Exercise directions: Among the lines below, keep only those from the one containing "Select the Class Plan tab" through the one containing "Click Documents section info icon", and reproduce them exactly.

━━━━━━━━━━━━━━━━━━━━━━━━━━━━━━

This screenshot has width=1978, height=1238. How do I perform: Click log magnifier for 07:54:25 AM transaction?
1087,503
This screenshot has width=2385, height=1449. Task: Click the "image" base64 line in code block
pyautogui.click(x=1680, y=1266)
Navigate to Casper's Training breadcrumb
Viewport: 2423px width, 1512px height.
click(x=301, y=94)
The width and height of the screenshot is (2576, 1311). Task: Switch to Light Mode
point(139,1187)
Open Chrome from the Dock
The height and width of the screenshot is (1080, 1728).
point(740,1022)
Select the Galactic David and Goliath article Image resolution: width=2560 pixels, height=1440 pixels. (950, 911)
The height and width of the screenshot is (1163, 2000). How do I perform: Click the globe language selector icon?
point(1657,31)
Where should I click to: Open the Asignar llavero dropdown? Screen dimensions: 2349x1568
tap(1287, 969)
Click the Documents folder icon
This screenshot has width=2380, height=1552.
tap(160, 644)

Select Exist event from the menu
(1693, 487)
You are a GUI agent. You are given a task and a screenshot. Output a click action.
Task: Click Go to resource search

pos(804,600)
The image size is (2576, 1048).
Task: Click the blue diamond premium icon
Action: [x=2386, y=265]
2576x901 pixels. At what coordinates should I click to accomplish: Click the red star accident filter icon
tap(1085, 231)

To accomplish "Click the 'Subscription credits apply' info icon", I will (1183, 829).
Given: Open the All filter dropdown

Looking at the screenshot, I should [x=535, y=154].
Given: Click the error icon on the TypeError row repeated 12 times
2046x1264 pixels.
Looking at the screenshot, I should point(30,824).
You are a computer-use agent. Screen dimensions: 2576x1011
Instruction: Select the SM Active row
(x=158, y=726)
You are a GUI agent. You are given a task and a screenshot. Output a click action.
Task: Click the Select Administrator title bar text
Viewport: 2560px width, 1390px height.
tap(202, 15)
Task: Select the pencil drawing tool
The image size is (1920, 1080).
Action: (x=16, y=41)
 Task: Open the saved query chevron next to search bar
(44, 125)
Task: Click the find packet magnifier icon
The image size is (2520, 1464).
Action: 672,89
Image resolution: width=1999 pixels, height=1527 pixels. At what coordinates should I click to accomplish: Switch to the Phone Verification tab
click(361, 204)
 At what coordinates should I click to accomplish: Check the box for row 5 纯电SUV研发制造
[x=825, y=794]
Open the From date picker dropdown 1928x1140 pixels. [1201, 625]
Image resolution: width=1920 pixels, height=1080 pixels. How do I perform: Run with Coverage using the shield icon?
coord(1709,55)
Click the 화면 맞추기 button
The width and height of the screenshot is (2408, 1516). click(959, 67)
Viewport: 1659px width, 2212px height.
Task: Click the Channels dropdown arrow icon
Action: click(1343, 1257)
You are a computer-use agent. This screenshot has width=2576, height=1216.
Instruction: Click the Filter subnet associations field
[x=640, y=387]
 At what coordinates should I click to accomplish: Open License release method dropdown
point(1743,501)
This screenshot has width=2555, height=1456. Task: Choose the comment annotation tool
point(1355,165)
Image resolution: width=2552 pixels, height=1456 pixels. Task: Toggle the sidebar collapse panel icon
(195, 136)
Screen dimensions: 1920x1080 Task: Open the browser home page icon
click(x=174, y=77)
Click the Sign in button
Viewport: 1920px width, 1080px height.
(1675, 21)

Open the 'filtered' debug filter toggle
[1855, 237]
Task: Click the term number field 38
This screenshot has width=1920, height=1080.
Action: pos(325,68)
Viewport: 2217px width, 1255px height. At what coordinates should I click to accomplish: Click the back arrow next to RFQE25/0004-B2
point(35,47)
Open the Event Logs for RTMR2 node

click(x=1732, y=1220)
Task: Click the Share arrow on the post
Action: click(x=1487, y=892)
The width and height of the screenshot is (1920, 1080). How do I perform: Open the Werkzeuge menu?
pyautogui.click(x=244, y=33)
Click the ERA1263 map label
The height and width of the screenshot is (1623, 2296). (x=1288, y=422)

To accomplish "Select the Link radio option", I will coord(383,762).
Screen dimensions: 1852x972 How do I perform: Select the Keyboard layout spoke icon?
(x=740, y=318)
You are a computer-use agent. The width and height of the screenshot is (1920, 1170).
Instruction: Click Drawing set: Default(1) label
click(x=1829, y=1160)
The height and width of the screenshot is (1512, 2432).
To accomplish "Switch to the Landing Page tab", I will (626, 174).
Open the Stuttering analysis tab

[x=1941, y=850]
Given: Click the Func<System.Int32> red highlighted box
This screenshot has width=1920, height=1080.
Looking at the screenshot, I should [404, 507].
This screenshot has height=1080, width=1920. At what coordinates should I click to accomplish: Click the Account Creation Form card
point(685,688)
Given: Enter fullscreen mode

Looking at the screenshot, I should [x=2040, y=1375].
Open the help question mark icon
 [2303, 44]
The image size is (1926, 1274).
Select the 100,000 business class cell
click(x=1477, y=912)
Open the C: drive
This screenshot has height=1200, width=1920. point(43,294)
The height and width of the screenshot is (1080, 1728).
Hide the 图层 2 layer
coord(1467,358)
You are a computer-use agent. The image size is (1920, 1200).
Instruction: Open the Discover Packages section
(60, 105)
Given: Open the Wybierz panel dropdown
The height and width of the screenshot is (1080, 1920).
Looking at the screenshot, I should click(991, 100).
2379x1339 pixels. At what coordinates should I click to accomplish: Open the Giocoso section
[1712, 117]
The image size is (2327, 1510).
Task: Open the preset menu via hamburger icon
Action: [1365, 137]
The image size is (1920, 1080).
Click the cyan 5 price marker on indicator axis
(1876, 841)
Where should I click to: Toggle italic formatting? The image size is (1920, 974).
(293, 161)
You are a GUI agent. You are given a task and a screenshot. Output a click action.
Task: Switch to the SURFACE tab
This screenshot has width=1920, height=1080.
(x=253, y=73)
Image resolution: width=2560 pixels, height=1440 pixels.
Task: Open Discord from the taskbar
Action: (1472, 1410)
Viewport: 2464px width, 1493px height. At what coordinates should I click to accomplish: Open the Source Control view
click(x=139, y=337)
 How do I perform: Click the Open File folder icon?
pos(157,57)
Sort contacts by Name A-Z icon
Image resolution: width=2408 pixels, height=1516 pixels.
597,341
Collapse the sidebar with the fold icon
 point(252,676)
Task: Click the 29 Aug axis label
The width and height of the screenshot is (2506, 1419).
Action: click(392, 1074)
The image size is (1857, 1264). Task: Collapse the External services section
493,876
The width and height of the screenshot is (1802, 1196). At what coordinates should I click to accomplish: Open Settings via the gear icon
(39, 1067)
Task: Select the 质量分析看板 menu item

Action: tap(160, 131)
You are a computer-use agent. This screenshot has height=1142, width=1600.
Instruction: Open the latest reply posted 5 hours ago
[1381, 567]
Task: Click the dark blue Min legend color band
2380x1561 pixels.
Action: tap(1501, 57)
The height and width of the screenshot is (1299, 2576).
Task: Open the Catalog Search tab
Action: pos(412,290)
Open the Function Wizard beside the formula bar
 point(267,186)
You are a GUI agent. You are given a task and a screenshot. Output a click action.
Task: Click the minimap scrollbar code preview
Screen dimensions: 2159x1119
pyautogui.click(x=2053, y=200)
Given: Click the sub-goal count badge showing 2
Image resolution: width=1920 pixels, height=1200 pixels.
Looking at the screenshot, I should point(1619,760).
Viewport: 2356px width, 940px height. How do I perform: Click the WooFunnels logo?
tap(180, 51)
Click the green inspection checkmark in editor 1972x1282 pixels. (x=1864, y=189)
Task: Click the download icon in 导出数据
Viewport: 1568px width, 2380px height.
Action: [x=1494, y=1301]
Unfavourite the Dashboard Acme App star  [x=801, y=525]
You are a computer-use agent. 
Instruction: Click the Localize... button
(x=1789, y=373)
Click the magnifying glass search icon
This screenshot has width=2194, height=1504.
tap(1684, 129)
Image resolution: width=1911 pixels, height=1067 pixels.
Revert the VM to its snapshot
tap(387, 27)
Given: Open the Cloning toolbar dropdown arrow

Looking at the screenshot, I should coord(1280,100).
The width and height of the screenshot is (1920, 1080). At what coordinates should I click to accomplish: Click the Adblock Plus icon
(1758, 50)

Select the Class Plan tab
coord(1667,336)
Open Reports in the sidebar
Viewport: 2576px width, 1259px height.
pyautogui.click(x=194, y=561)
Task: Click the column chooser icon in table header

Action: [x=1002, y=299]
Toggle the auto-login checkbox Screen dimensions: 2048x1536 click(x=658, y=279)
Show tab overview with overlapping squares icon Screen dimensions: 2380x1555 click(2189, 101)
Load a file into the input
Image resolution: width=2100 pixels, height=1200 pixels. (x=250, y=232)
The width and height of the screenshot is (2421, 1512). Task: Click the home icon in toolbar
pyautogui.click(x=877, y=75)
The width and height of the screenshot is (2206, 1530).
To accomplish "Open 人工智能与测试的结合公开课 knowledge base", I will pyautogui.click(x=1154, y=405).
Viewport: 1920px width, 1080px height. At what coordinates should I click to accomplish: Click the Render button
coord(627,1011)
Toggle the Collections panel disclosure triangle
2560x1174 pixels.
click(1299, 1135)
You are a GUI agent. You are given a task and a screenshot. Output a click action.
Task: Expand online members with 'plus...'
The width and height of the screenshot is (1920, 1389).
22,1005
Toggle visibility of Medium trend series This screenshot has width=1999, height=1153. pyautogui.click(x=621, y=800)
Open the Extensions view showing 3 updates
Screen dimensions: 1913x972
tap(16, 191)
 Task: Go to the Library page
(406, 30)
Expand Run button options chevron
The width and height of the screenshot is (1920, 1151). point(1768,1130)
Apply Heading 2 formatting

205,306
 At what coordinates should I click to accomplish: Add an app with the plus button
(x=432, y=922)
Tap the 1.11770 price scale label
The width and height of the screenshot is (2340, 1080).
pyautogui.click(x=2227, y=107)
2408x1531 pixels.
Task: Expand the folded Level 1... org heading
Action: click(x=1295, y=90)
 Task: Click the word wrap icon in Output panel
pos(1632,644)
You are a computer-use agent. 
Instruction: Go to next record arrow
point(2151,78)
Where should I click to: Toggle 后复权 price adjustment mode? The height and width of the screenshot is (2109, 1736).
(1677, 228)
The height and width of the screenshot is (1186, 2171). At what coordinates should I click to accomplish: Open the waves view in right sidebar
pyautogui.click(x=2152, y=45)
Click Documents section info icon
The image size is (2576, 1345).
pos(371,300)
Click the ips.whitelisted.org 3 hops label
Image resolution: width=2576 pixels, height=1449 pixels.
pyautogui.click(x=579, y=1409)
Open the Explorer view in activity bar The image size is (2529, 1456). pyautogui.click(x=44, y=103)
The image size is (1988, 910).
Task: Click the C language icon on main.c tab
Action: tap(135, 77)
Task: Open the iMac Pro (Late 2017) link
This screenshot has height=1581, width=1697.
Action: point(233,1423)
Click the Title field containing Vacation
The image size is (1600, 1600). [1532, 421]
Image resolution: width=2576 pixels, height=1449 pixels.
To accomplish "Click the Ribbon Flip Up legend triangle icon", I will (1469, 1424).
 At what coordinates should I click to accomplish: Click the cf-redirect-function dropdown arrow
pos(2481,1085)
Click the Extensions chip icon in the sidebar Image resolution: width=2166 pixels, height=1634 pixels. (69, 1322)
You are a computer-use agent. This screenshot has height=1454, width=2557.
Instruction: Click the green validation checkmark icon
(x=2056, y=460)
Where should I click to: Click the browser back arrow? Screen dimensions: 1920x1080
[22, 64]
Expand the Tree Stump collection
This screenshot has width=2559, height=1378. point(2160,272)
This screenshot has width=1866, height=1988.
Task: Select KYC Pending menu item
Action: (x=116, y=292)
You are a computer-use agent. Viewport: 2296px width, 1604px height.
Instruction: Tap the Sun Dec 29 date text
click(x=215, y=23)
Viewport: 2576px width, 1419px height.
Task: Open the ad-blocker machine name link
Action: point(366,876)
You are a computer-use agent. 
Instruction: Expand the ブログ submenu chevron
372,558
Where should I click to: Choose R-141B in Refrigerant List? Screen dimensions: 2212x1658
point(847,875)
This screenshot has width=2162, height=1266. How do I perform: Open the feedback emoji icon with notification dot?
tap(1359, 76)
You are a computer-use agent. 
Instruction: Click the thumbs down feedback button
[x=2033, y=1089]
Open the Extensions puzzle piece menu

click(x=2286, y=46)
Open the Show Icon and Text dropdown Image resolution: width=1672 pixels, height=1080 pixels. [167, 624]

━━━━━━━━━━━━━━━━━━━━━━━━━━━━━━

Task result:
Select the Class Plan tab
coord(1667,336)
Open Reports in the sidebar
Viewport: 2576px width, 1259px height.
pyautogui.click(x=194, y=561)
Task: Click the column chooser icon in table header

Action: [x=1002, y=299]
Toggle the auto-login checkbox Screen dimensions: 2048x1536 click(x=658, y=279)
Show tab overview with overlapping squares icon Screen dimensions: 2380x1555 click(2189, 101)
Load a file into the input
Image resolution: width=2100 pixels, height=1200 pixels. (x=250, y=232)
The width and height of the screenshot is (2421, 1512). Task: Click the home icon in toolbar
pyautogui.click(x=877, y=75)
The width and height of the screenshot is (2206, 1530).
To accomplish "Open 人工智能与测试的结合公开课 knowledge base", I will pyautogui.click(x=1154, y=405).
Viewport: 1920px width, 1080px height. At what coordinates should I click to accomplish: Click the Render button
coord(627,1011)
Toggle the Collections panel disclosure triangle
2560x1174 pixels.
click(1299, 1135)
You are a GUI agent. You are given a task and a screenshot. Output a click action.
Task: Expand online members with 'plus...'
The width and height of the screenshot is (1920, 1389).
22,1005
Toggle visibility of Medium trend series This screenshot has width=1999, height=1153. pyautogui.click(x=621, y=800)
Open the Extensions view showing 3 updates
Screen dimensions: 1913x972
tap(16, 191)
 Task: Go to the Library page
(406, 30)
Expand Run button options chevron
The width and height of the screenshot is (1920, 1151). point(1768,1130)
Apply Heading 2 formatting

205,306
 At what coordinates should I click to accomplish: Add an app with the plus button
(x=432, y=922)
Tap the 1.11770 price scale label
The width and height of the screenshot is (2340, 1080).
pyautogui.click(x=2227, y=107)
2408x1531 pixels.
Task: Expand the folded Level 1... org heading
Action: click(x=1295, y=90)
 Task: Click the word wrap icon in Output panel
pos(1632,644)
You are a computer-use agent. 
Instruction: Go to next record arrow
point(2151,78)
Where should I click to: Toggle 后复权 price adjustment mode? The height and width of the screenshot is (2109, 1736).
(1677, 228)
The height and width of the screenshot is (1186, 2171). At what coordinates should I click to accomplish: Open the waves view in right sidebar
pyautogui.click(x=2152, y=45)
Click Documents section info icon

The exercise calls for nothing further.